• **RECORDED INFORMATION**
------------------------------------

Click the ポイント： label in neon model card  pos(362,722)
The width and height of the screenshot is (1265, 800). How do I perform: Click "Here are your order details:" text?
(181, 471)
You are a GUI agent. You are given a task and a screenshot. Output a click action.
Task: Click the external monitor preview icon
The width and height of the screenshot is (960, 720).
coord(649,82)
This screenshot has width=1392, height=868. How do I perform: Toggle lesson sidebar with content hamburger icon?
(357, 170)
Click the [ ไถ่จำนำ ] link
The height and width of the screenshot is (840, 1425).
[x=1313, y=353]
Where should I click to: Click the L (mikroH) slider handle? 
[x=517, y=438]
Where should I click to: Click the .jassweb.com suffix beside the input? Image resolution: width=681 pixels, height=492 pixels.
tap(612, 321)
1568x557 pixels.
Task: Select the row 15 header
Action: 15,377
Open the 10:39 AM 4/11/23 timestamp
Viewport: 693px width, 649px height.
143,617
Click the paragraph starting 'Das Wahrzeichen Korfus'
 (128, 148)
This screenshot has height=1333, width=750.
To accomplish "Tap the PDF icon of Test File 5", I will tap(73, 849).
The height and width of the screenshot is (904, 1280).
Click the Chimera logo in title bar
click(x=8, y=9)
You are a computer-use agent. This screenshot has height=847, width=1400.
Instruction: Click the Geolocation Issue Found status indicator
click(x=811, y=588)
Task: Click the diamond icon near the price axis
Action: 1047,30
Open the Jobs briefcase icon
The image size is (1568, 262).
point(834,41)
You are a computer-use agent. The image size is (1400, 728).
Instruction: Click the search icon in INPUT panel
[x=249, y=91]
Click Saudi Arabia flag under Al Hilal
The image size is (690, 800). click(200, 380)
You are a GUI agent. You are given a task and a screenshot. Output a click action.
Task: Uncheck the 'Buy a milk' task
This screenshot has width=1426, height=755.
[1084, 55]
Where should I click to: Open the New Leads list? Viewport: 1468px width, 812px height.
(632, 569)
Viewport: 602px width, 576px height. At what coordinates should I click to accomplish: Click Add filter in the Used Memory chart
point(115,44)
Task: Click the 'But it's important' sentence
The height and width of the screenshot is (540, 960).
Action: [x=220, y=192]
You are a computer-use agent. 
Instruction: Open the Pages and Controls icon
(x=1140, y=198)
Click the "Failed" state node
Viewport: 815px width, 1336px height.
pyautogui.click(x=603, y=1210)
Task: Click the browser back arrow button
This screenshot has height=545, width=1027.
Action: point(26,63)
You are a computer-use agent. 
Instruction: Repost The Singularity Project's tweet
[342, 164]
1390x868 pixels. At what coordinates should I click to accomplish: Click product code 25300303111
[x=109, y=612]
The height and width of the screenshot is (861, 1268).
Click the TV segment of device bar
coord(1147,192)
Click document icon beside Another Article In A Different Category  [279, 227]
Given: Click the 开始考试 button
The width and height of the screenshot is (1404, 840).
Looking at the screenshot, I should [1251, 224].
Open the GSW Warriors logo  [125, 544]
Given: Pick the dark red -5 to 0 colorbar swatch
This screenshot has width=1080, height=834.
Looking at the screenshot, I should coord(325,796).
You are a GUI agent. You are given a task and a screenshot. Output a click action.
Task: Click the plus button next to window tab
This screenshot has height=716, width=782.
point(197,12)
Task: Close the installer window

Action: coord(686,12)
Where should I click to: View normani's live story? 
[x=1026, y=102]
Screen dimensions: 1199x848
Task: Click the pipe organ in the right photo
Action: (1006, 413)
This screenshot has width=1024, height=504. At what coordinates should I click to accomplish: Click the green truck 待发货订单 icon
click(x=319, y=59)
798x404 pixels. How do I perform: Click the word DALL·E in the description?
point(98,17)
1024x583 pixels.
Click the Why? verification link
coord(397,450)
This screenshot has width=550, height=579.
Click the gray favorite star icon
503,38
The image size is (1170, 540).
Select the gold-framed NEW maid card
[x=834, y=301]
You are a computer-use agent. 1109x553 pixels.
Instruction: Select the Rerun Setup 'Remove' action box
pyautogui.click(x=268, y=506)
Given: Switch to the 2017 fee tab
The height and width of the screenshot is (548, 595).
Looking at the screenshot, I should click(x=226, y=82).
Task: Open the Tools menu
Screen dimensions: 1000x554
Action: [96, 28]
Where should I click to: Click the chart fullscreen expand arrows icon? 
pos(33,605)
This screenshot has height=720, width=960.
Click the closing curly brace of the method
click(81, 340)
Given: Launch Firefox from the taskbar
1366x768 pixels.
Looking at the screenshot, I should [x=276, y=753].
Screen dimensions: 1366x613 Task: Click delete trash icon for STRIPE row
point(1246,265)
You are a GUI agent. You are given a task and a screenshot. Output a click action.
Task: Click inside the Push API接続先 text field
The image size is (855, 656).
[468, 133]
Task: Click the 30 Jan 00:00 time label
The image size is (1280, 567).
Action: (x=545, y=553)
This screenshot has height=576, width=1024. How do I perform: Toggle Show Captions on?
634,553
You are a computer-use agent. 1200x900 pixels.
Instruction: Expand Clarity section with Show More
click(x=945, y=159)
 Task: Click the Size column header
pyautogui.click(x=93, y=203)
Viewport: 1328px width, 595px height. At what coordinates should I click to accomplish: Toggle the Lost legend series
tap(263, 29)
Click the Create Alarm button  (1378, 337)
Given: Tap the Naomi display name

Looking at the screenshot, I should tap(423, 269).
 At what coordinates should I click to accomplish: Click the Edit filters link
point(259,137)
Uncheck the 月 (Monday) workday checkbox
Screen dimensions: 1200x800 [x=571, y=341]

------------------------------------

• **WORK TO BE COMPLETED**
Print exactly the stretch of lines beginning with the one that holds "Instruction: Expand Clarity" and ending at the last line above.

• **OUTPUT FOR THIS TASK**
Instruction: Expand Clarity section with Show More
click(x=945, y=159)
 Task: Click the Size column header
pyautogui.click(x=93, y=203)
Viewport: 1328px width, 595px height. At what coordinates should I click to accomplish: Toggle the Lost legend series
tap(263, 29)
Click the Create Alarm button  (1378, 337)
Given: Tap the Naomi display name

Looking at the screenshot, I should tap(423, 269).
 At what coordinates should I click to accomplish: Click the Edit filters link
point(259,137)
Uncheck the 月 (Monday) workday checkbox
Screen dimensions: 1200x800 [x=571, y=341]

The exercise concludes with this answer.